Every loader shares the same interface: `load()` returns a list, `lazy_load()` yields one document at a time, `load_since(datetime)` fetches only updated records.

```python
from snowloader import (
    IncidentLoader,         # IT incidents
    KnowledgeBaseLoader,    # KB articles (HTML auto-cleaned)
    CMDBLoader,             # Configuration items + relationships
    ChangeLoader,           # Change requests
    ProblemLoader,          # Problem records
    CatalogLoader,          # Service catalog items
)
```

## LangChain Adapter

```python
from snowloader import SnowConnection
from snowloader.adapters.langchain import ServiceNowIncidentLoader

conn = SnowConnection(instance_url="...", username="...", password="...")
loader = ServiceNowIncidentLoader(connection=conn, query="active=true")
docs = loader.load()  # list[langchain_core.documents.Document]

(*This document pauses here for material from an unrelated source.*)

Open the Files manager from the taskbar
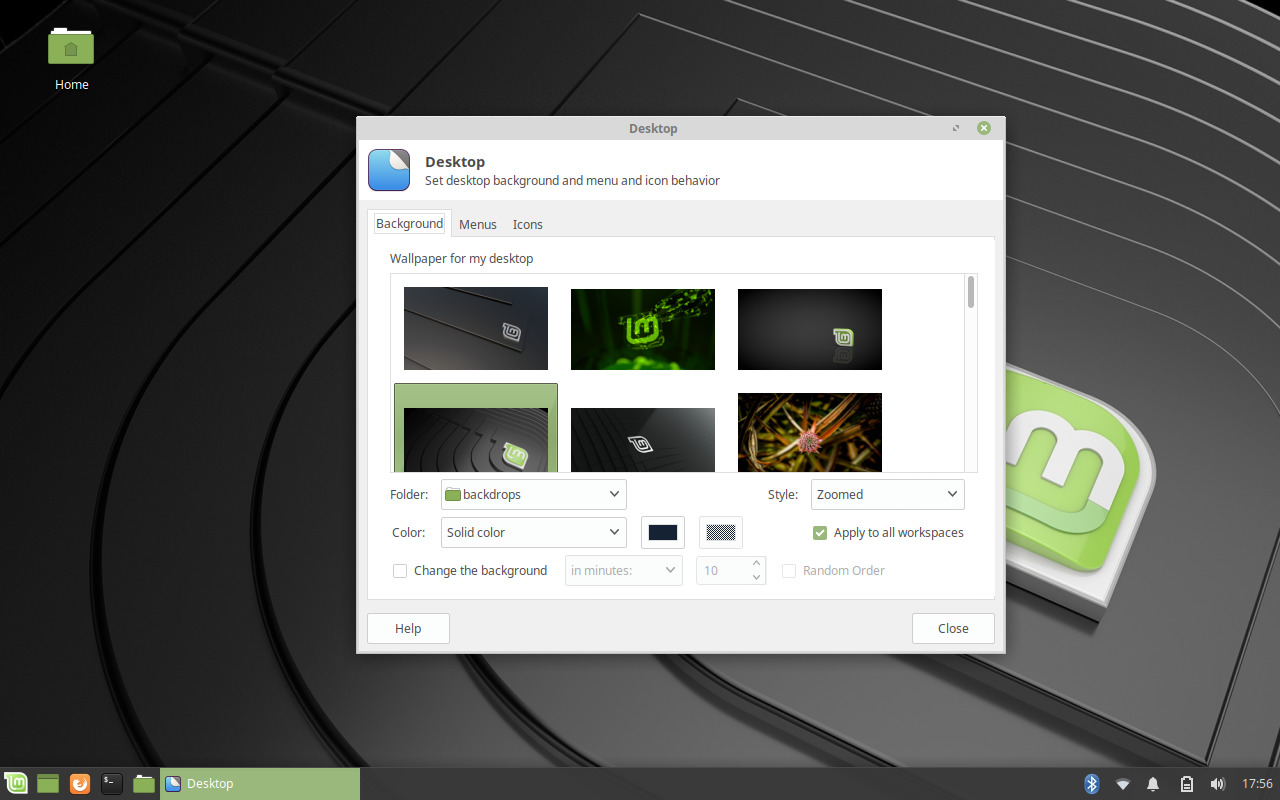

# Use with any vector store
from langchain_community.vectorstores import FAISS
from langchain_openai import OpenAIEmbeddings

vectorstore = FAISS.from_documents(docs, OpenAIEmbeddings())
```

## LlamaIndex Adapter

```python
from snowloader.adapters.llamaindex import ServiceNowIncidentReader

reader = ServiceNowIncidentReader(connection=conn, query="active=true")
docs = reader.load_data()  # list[llama_index.core.schema.Document]

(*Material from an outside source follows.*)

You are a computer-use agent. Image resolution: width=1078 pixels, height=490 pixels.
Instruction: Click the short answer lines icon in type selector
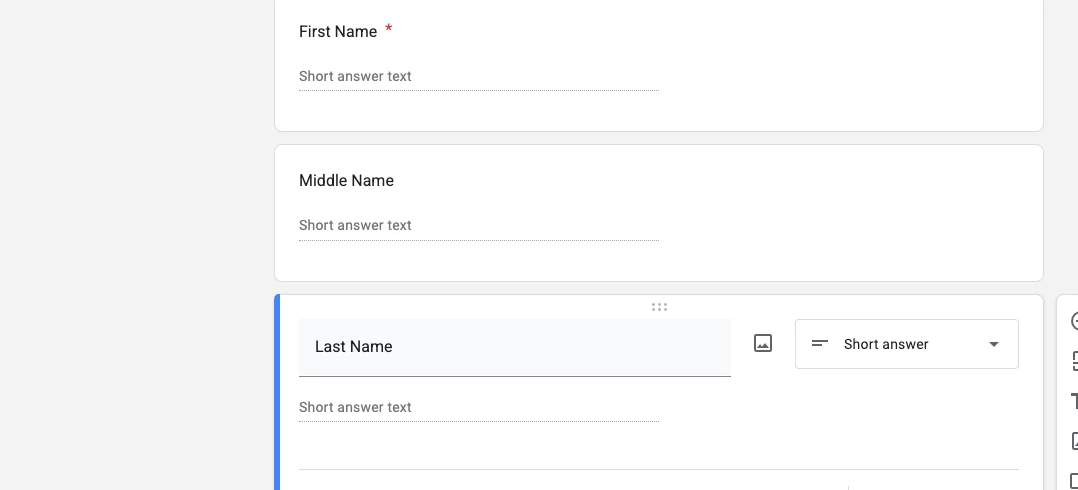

from llama_index.core import VectorStoreIndex
index = VectorStoreIndex.from_documents(docs)
```

## Delta Sync

```python
from datetime import datetime, timezone

loader = IncidentLoader(connection=conn)
docs = loader.load()                          # First run: everything
last_sync = datetime.now(timezone.utc)

updated = loader.load_since(last_sync)        # Next runs: only changes
```

## CMDB Relationship Traversal

```python
loader = CMDBLoader(
    connection=conn,
    ci_class="cmdb_ci_server",
    include_relationships=True,
)

for doc in loader.lazy_load():
    # -> db-prod-01 (Depends on::Used by)
    # <- load-balancer-01 (Depends on::Used by)
    print(doc.page_content)
```

## Authentication

```python
# Basic Auth (development)
conn = SnowConnection(instance_url="...", username="admin", password="pass")

# OAuth Client Credentials (recommended for production)
conn = SnowConnection(instance_url="...", client_id="...", client_secret="...")

# OAuth Password Grant
conn = SnowConnection(instance_url="...", client_id="...", client_secret="...",
                       username="...", password="...")

# Bearer Token (pre-obtained)
conn = SnowConnection(instance_url="...", token="eyJhbG...")
```

## Configuration

| Parameter | Default | Description |
|-----------|---------|-------------|
| `page_size` | `100` | Records per API call (1–10,000) |
| `timeout` | `60` | HTTP timeout in seconds |
| `max_retries` | `3` | Retry attempts for 429/502/503/504 |
| `retry_backoff` | `1.0` | Base delay between retries (doubles each attempt) |
| `request_delay` | `0.0` | Min seconds between requests (rate limiting) |
| `display_value` | `"true"` | `sysparm_display_value` setting |
| `proxy` | `None` | HTTP/HTTPS proxy URL |
| `verify` | `True` | SSL verification (path for custom CA bundle) |

See the [full documentation](https://snowloader.readthedocs.io/en/latest/configuration.html) for all parameters.

## Roadmap

| Version | Feature | Status |
|---------|---------|--------|
| **v0.2** | Async support (`aiohttp` + `async for`) — 10-50x faster | Coming soon |
| **v0.2** | Attachment loader (`sys_attachment` downloads) | Coming soon |
| **v0.3** | Direct vector store streaming (Pinecone, Weaviate, Chroma) | Planned |
| **v0.3** | Checkpoint and resume for large loads | Planned |
| **v1.0** | Custom field mapping for customized instances | Planned |

## Contributing

Contributions are welcome! Please:

1. Fork the repository
2. Create a feature branch
3. Write tests first (we use pytest + responses for HTTP mocking)
4. Ensure the quality gate passes:
   ```bash
   ruff check src/ tests/ && ruff format --check src/ tests/ && mypy src/snowloader/ && pytest tests/ -x
   ```
5. Open a pull request

## Author

Created and maintained by **[Roni Das](https://github.com/ronidas39)**.

## License

MIT — see [LICENSE](LICENSE) for details.